* [YOUR TASK]
Give again, exactly as written, each line of the material below starting at the line that contains "Task: Click the 13 date marker on time axis" and ending at the line that contains "Sort the table". Both ends count, and no other line does.
[INPUT]
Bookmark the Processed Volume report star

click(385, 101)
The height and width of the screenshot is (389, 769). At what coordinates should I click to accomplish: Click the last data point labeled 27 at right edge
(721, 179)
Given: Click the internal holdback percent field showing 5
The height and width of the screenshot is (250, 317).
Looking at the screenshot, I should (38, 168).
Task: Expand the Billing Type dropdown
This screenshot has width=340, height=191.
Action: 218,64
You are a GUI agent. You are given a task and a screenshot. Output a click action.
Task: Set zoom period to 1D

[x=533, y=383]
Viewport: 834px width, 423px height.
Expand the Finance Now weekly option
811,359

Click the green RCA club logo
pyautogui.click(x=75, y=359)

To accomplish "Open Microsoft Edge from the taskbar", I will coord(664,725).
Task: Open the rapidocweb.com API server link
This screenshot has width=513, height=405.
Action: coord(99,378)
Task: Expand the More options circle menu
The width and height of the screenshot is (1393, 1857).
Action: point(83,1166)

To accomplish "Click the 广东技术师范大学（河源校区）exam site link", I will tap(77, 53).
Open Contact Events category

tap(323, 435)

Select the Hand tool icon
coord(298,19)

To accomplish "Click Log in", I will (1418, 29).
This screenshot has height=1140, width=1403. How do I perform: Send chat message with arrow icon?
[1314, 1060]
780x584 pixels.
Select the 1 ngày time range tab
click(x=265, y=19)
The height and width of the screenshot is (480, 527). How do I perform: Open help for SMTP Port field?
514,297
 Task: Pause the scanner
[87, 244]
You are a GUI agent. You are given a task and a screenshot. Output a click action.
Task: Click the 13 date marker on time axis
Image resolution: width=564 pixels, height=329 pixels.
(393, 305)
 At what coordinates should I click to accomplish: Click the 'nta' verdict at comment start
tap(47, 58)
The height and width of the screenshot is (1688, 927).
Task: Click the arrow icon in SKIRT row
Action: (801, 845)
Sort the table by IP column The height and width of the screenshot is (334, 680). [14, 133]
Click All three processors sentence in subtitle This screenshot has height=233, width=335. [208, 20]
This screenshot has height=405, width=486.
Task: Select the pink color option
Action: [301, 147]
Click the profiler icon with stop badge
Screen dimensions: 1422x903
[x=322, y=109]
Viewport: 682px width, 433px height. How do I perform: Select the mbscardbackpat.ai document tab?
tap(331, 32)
[/INPUT]
* [EXERCISE SOLUTION]
Task: Click the 13 date marker on time axis
Image resolution: width=564 pixels, height=329 pixels.
(393, 305)
 At what coordinates should I click to accomplish: Click the 'nta' verdict at comment start
tap(47, 58)
The height and width of the screenshot is (1688, 927).
Task: Click the arrow icon in SKIRT row
Action: (801, 845)
Sort the table by IP column The height and width of the screenshot is (334, 680). [14, 133]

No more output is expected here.